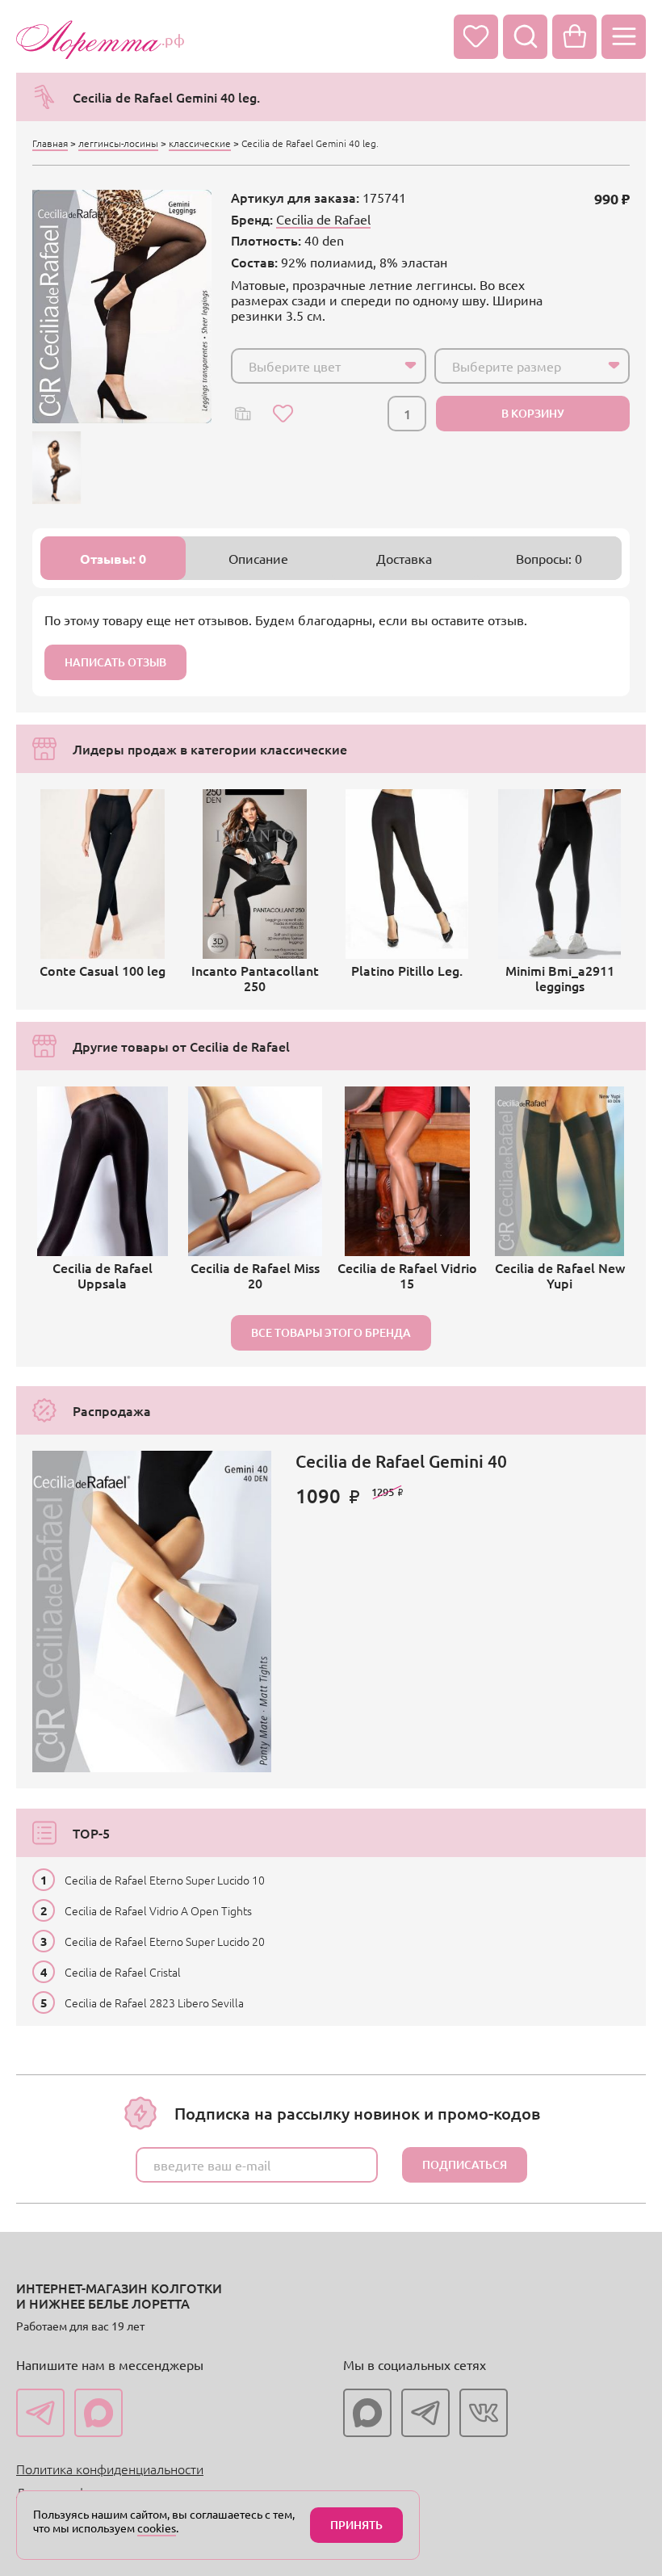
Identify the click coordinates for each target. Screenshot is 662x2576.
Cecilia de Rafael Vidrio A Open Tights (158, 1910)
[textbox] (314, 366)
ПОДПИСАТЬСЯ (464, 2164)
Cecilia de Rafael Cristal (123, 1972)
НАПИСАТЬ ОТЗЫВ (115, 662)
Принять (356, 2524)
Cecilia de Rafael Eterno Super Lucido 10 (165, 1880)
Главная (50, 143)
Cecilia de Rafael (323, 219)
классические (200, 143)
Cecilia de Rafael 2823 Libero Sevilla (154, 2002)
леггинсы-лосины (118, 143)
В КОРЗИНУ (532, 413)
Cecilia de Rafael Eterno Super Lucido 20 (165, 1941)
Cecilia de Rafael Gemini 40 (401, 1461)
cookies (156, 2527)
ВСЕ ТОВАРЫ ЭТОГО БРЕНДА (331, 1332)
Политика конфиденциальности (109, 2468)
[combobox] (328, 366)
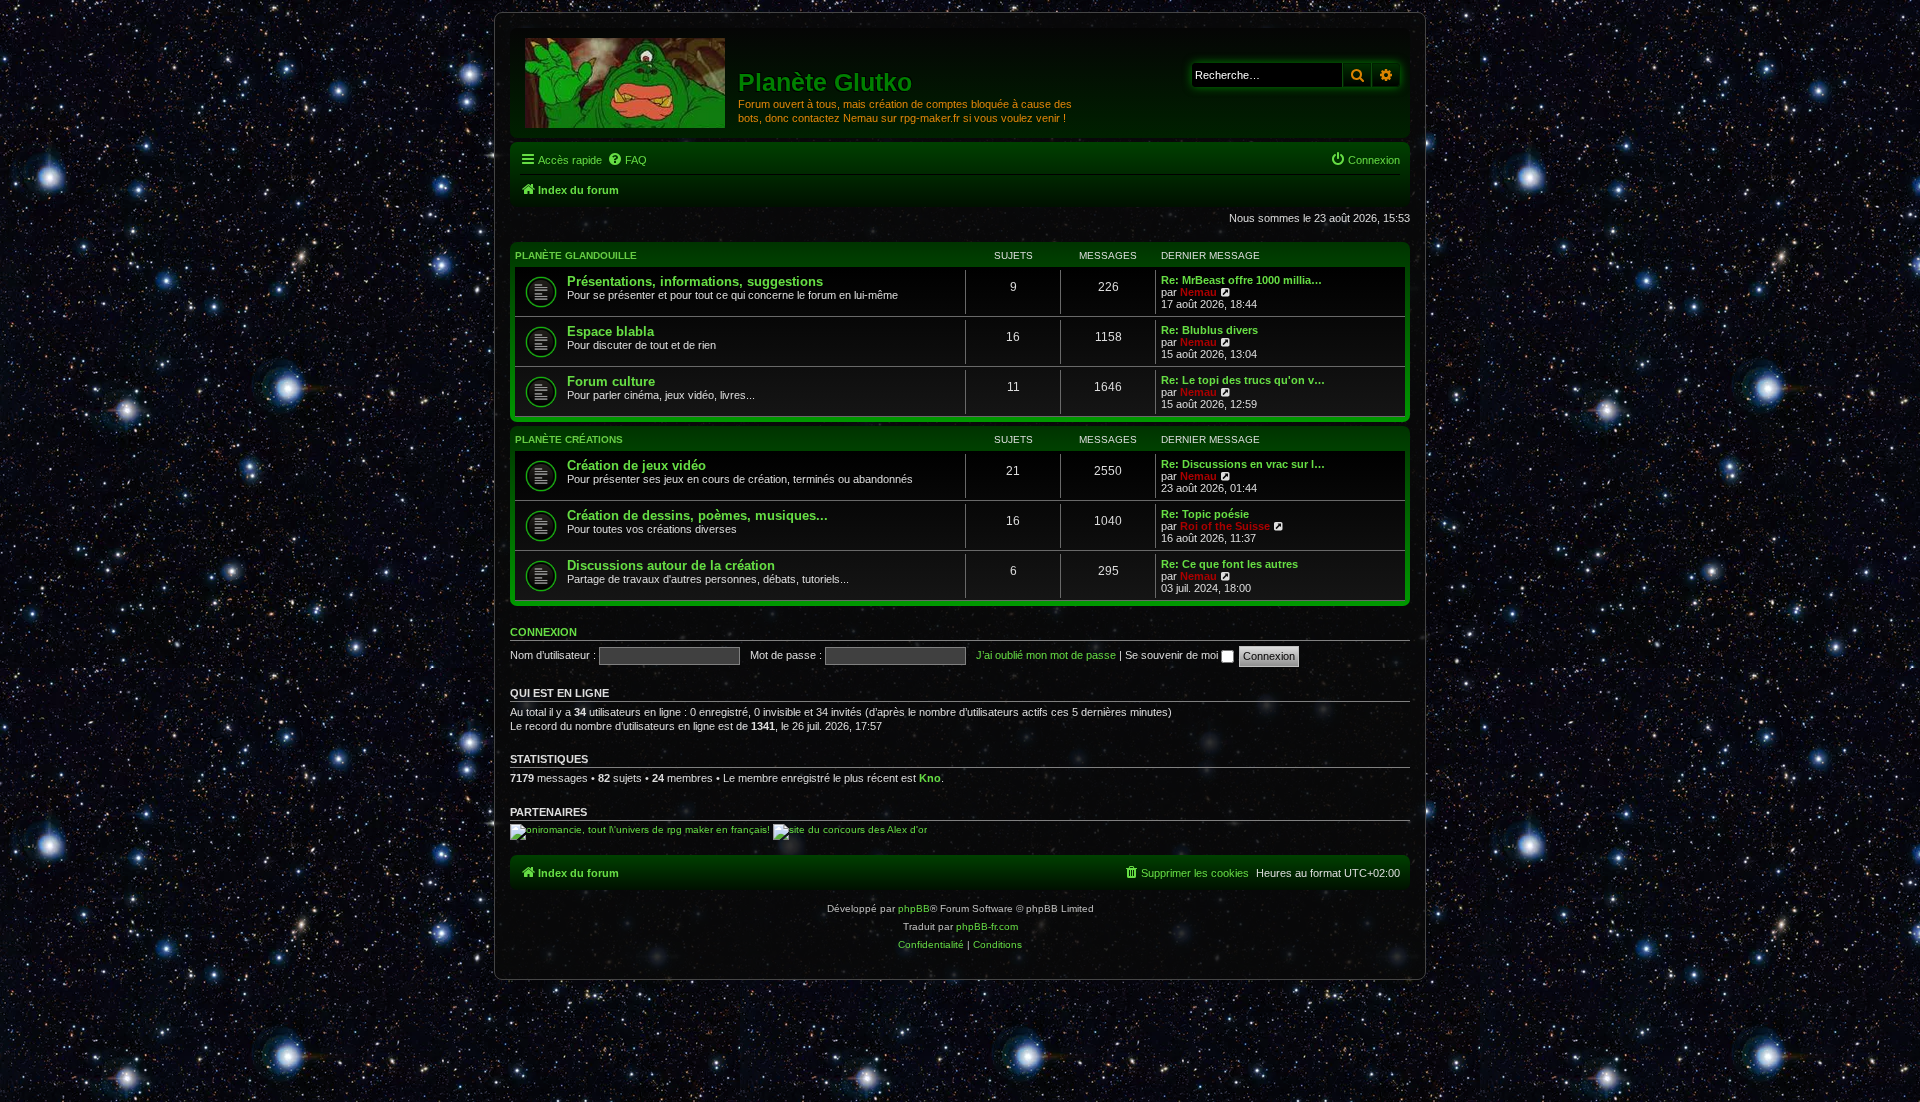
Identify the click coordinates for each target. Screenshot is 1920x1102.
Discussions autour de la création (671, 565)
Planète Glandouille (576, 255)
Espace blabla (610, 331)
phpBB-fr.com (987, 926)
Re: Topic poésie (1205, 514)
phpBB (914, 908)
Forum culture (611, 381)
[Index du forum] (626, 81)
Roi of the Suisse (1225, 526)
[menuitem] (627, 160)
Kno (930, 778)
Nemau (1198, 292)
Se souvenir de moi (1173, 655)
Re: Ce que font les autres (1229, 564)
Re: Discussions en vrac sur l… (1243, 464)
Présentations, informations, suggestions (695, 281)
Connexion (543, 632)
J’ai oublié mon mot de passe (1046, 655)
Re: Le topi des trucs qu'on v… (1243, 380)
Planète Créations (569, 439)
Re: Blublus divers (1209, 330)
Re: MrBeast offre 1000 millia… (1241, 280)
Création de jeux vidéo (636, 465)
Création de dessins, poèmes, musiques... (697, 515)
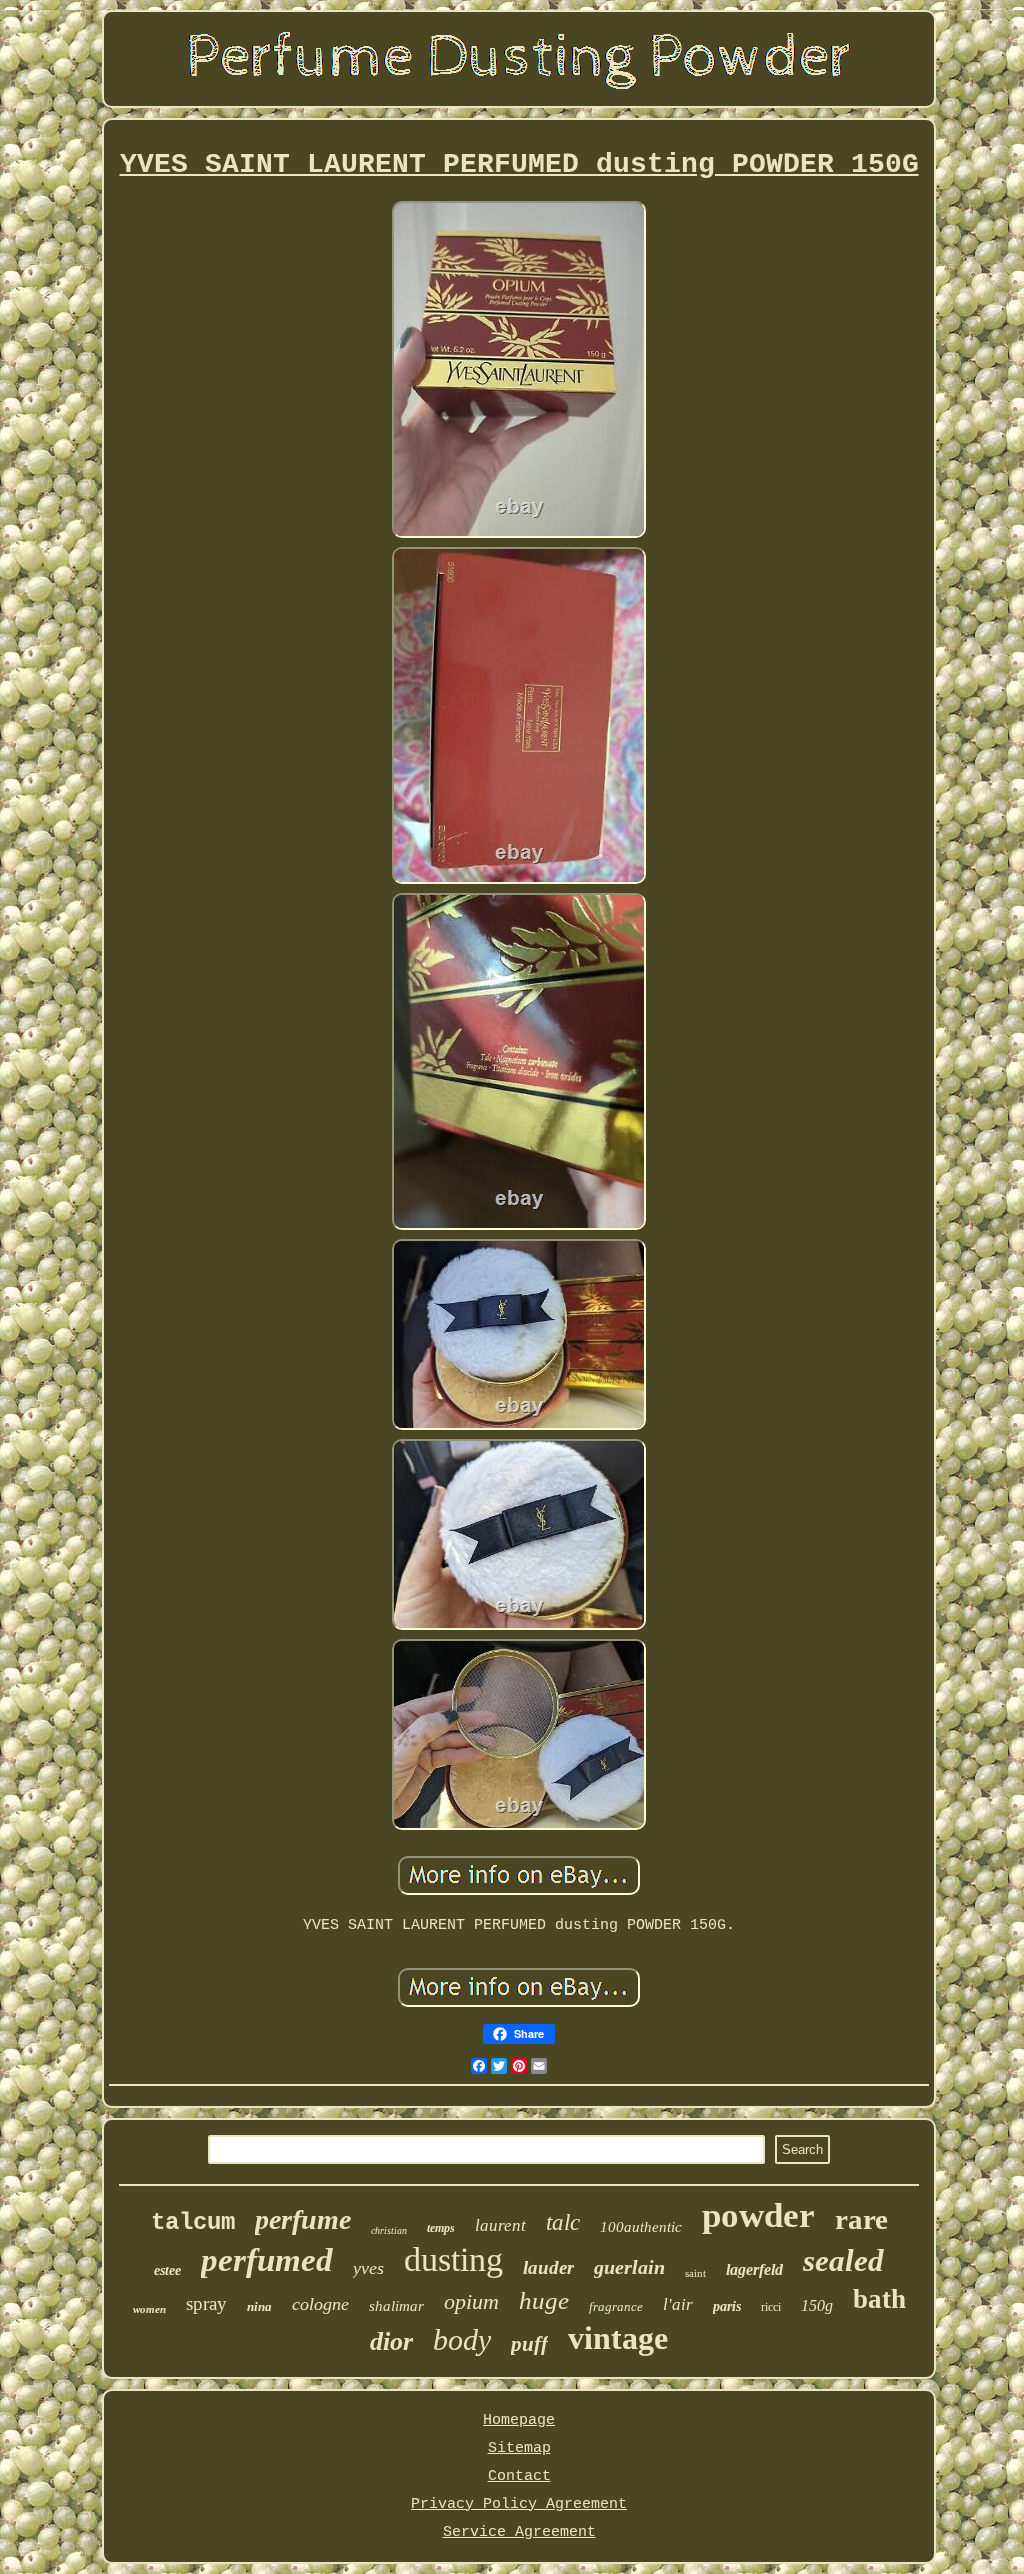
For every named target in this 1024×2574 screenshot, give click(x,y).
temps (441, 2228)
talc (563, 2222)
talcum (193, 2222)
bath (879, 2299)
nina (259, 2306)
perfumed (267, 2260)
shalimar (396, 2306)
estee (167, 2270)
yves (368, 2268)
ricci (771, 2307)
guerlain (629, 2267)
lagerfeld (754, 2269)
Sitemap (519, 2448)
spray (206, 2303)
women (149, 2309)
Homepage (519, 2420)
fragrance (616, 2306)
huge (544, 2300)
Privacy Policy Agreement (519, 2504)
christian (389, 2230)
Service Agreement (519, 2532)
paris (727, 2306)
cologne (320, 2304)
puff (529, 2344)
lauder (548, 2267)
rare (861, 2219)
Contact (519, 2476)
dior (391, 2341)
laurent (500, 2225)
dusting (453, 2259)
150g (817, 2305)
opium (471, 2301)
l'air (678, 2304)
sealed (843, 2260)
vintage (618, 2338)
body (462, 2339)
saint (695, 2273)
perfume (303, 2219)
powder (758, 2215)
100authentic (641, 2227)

PROBLEM STATEMENT: From the line containing "puff (529, 2344)" to the final line of the data above, transcribe every line exactly and nothing more.

YOUR SOLUTION:
puff (529, 2344)
lauder (548, 2267)
rare (861, 2219)
Contact (519, 2476)
dior (391, 2341)
laurent (500, 2225)
dusting (453, 2259)
150g (817, 2305)
opium (471, 2301)
l'air (678, 2304)
sealed (843, 2260)
vintage (618, 2338)
body (462, 2339)
saint (695, 2273)
perfume (303, 2219)
powder (758, 2215)
100authentic (641, 2227)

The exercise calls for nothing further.